I am looking for advice for my situation.  My son and daughter in law have three young children- ages 5, 3 and a 6 month old.  My daughter in law is a stay at home mom and the two oldest are in school all day from 9-4.  In the past, I have made myself available to babysit the baby when asked, but lately I have decided that it is getting to be too much for me, as it tends to be 3+ hours each time.  I tired to calmly communicate this to my daughter in law, but she got very upset with me, saying how "its not too much to ask a grandmother to spend time with her grandkids" and "her family wishes they lived closer so they could be more involved."  For the record, I love my grandkids, I just really enjoy spending time with them when I am not the primary caregiver.   Am I wrong to set limits in this way?  I continue to babysit when there is an emergency; I just don't want to be on call for random babysitting when she feels like getting a massage. 

 

8 REPLIES 8

ImeldaW4
Member
I think you’re doing the right thing don’t t get drown in the drama of her disappointment stand on your ground and keep helping with the little ones as much as you feel comfortable with. I’m with you!

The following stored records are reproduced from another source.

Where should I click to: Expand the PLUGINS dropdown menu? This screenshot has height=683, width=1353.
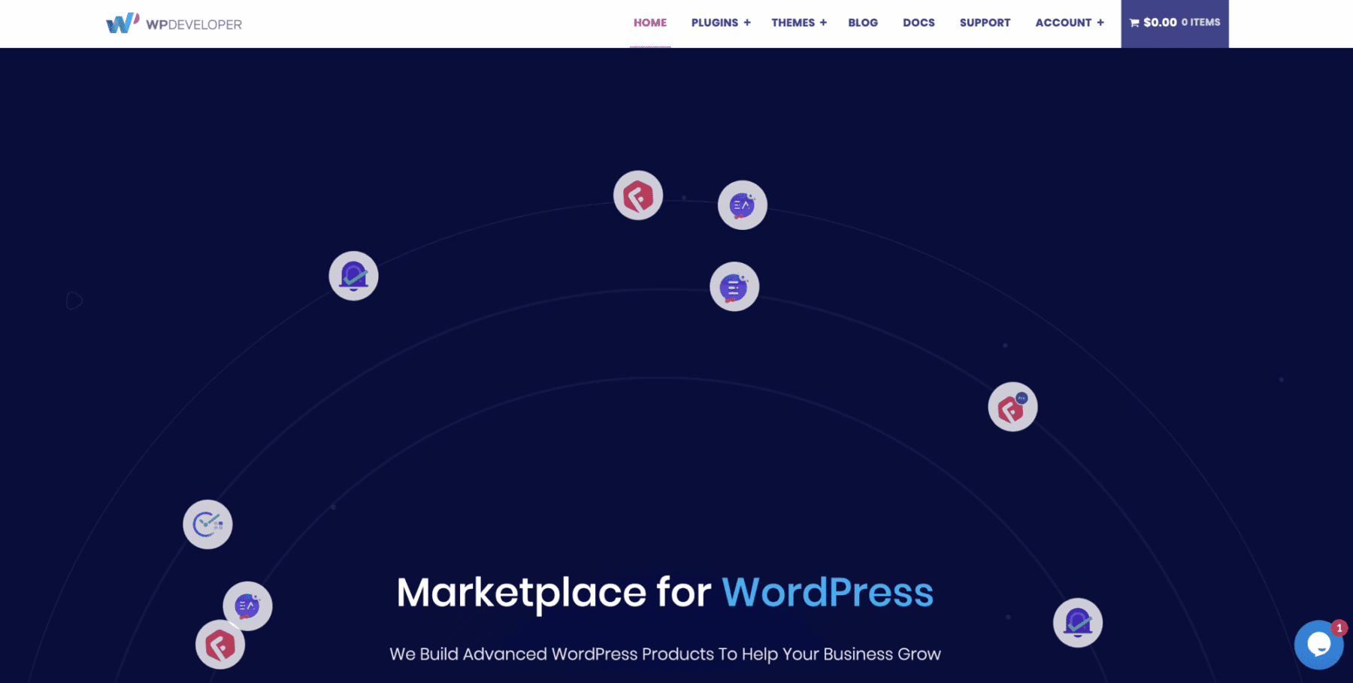pyautogui.click(x=719, y=23)
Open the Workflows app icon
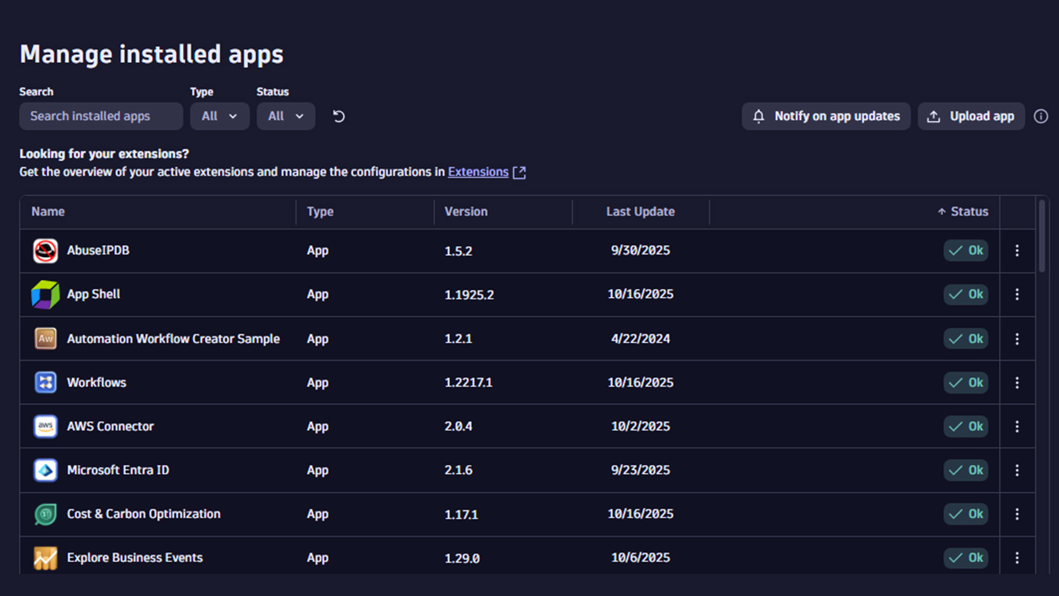The height and width of the screenshot is (596, 1059). [45, 382]
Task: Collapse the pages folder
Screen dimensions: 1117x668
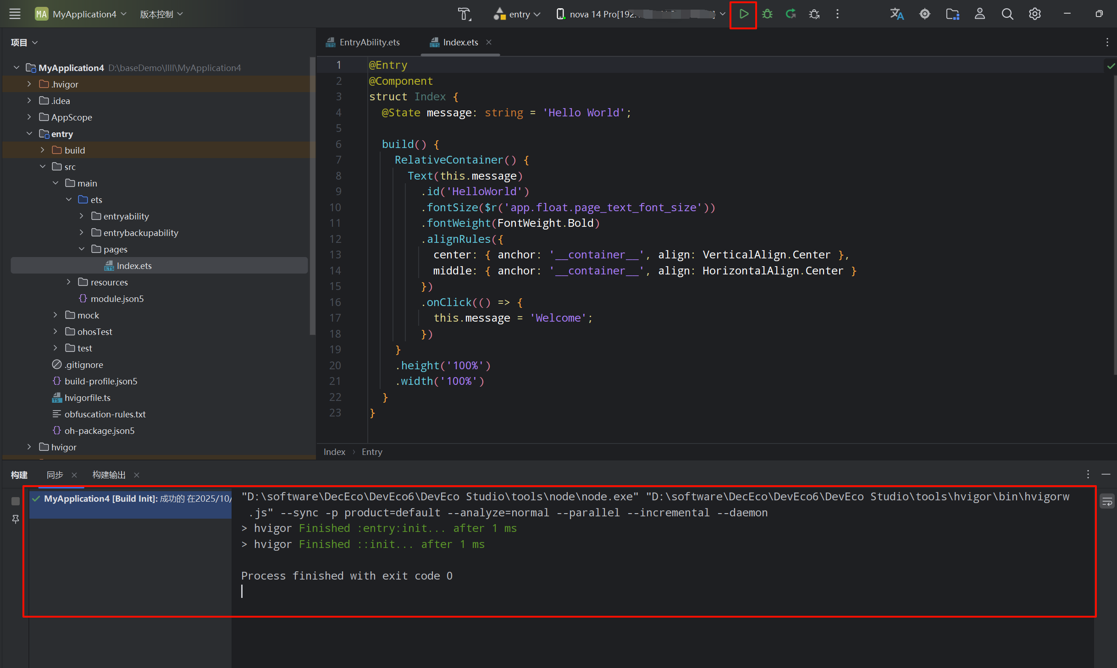Action: (82, 249)
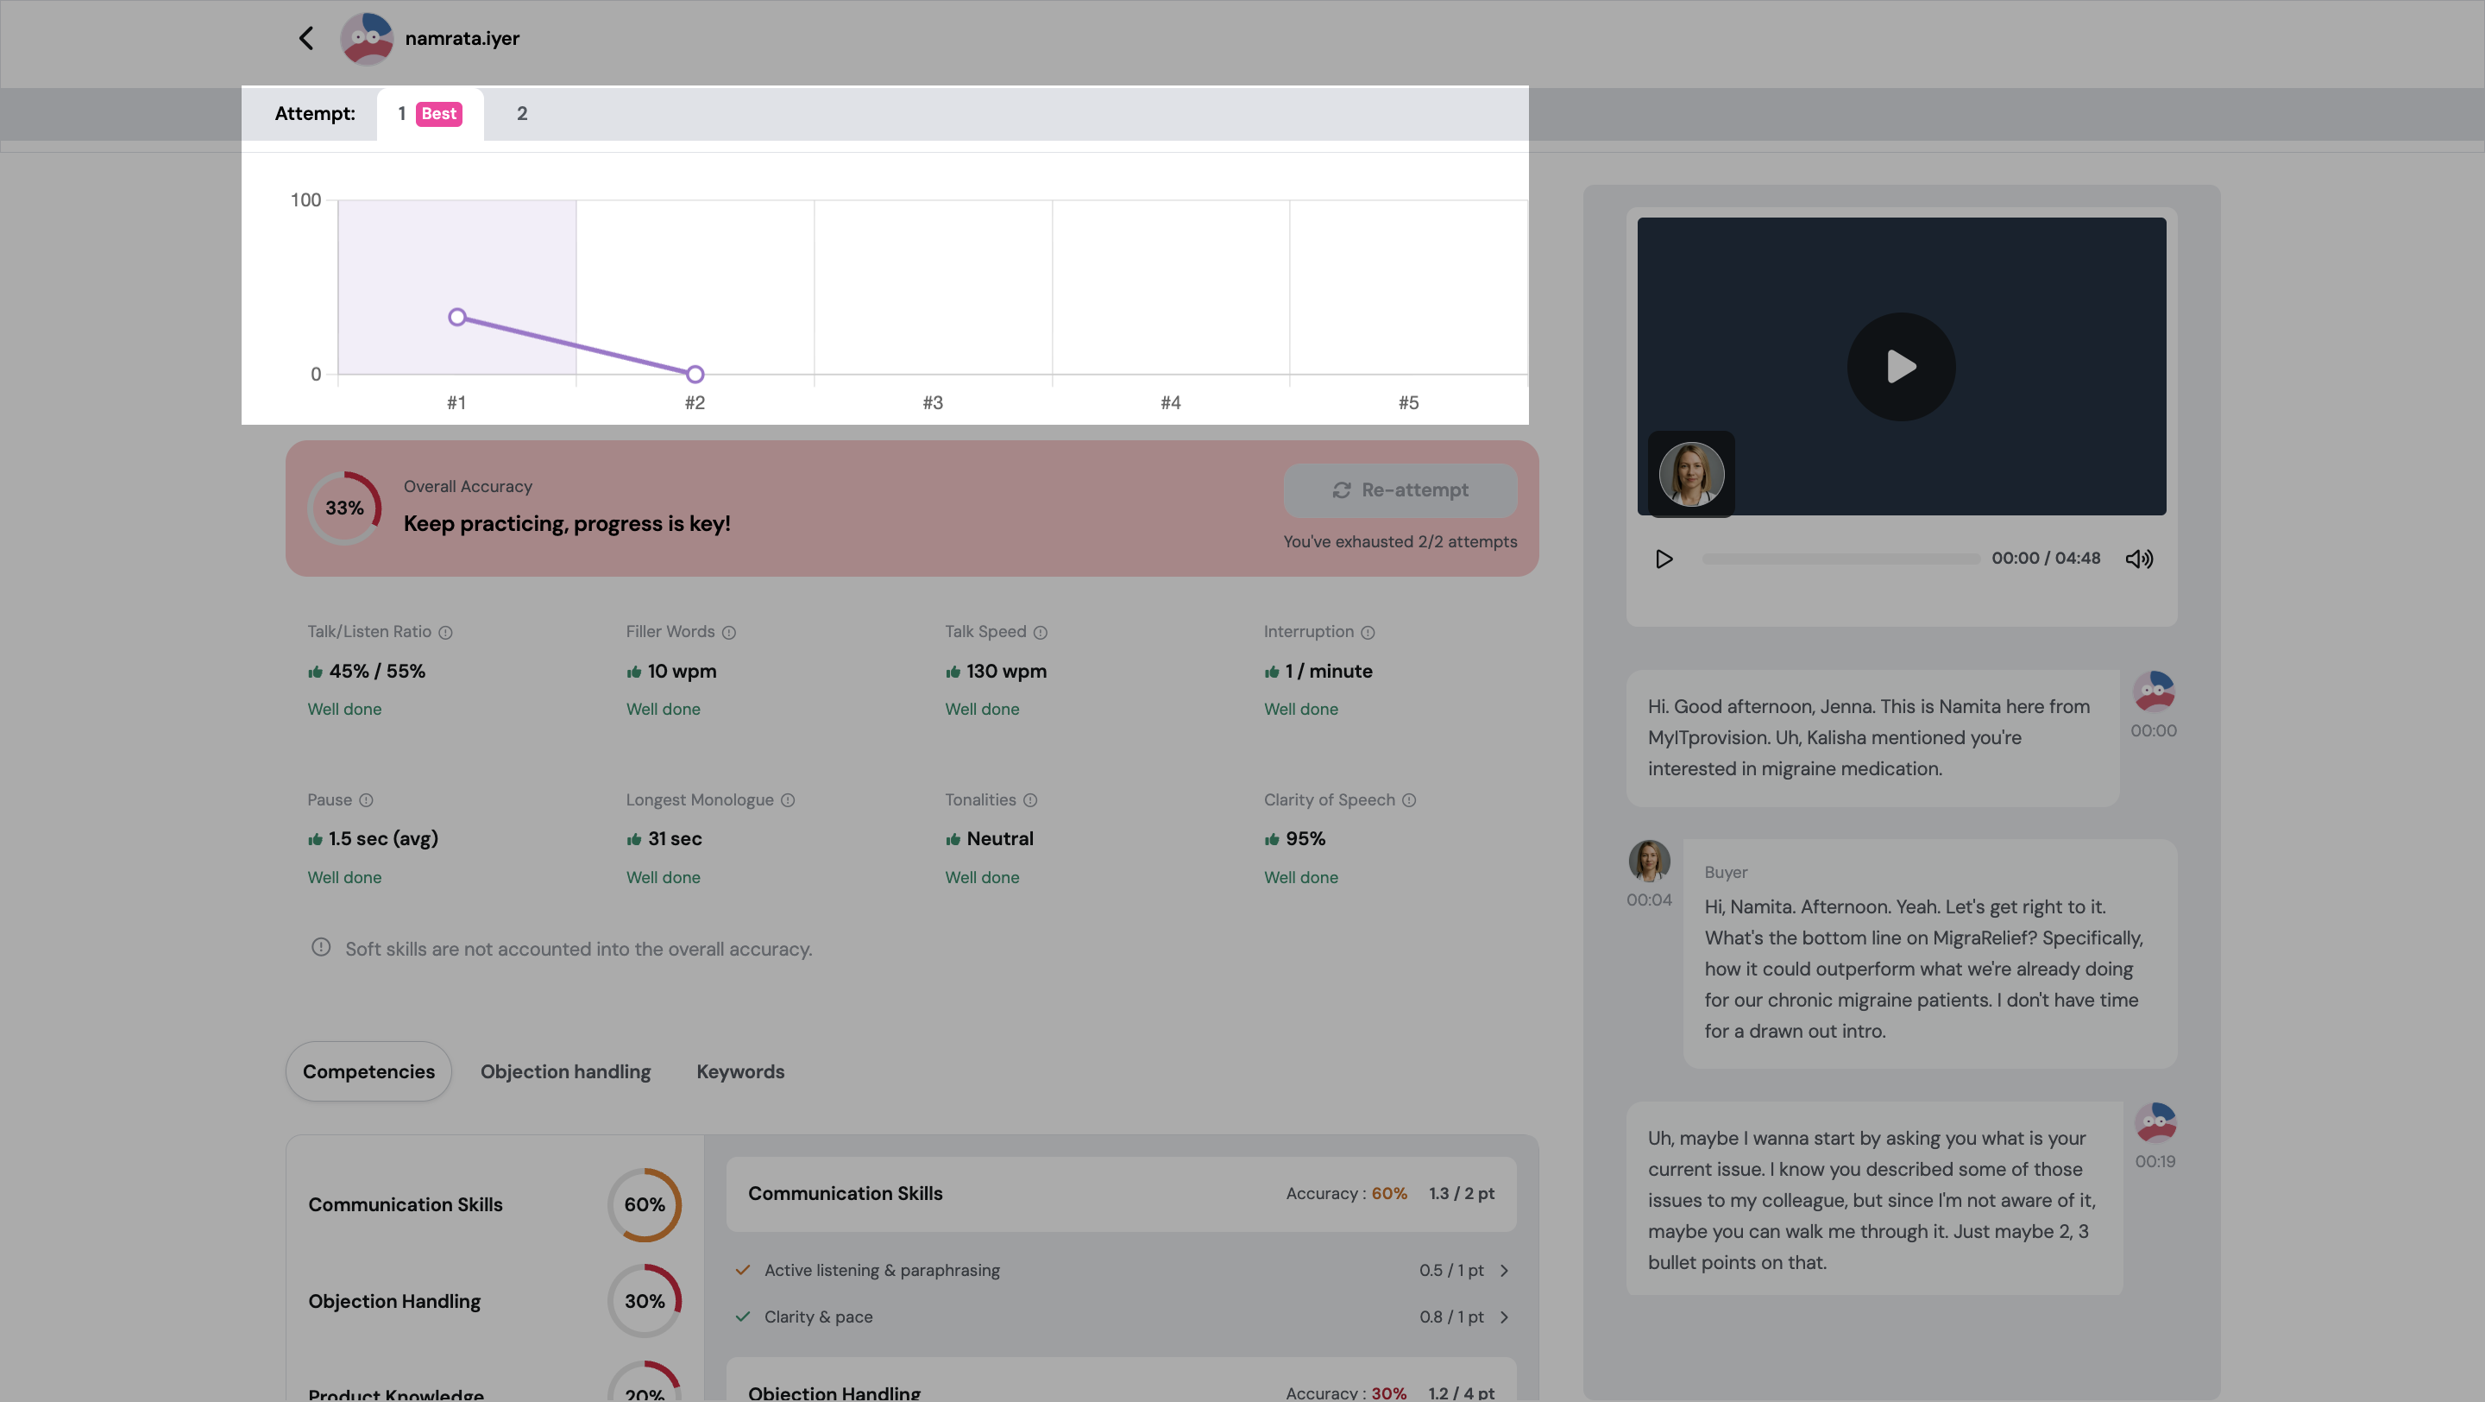Screen dimensions: 2485x1402
Task: Expand Active listening & paraphrasing details
Action: coord(1504,1271)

Thank you so much for your response and support!  

EileenM650
Member
maybe offer her two days that you can leave available for her. Then she can arrange appointments and errands on those days. Good luck!

DianeS634
Member

Thank you! That is good advice since a large part of the problem was her habit of asking a day before she needed me.  It made me feel like I was on call, or guilty if I had other commitments.  

Vanessa
Community Manager
Community Manager

You are so valid @DianeS634! Agree with everyone else, I love the idea of creating a boundary and sticking with it. Tagging Guide @Nichomi_H who I'm sure has great advice when it comes to boundary setting

kathleenruns
Superuser

I agree 100% with the responses so far -- you should not be on call for her, and I like the idea of setting boundaries by offering certain days (and of course in emergencies...though that doesn't include her needing a massage - ha!)

SuzannaS6
Member
I desperately wish I had grandparents near by to help. I work full time, and it is so hard to get time to myself or get things done.I know I wouldn’t want to have my time disrespected as a grandparent. But I think it would be great if you could offer up specific times you could be available. And if she wants to schedule something during that time, she can.

MindyL71
Member
You have definitely done the right thing by kindly letting her know your limits (boundaries). Her response sounds a bit manipulative, but you can find peace in knowing that your boundaries are your boundaries (regardless of how her family would handle the situation). Limiting the amount of time you offer for babysitting doesn’t mean you love her, your son, or your grandkids any less. It just shows that you also have a good dose of self respect.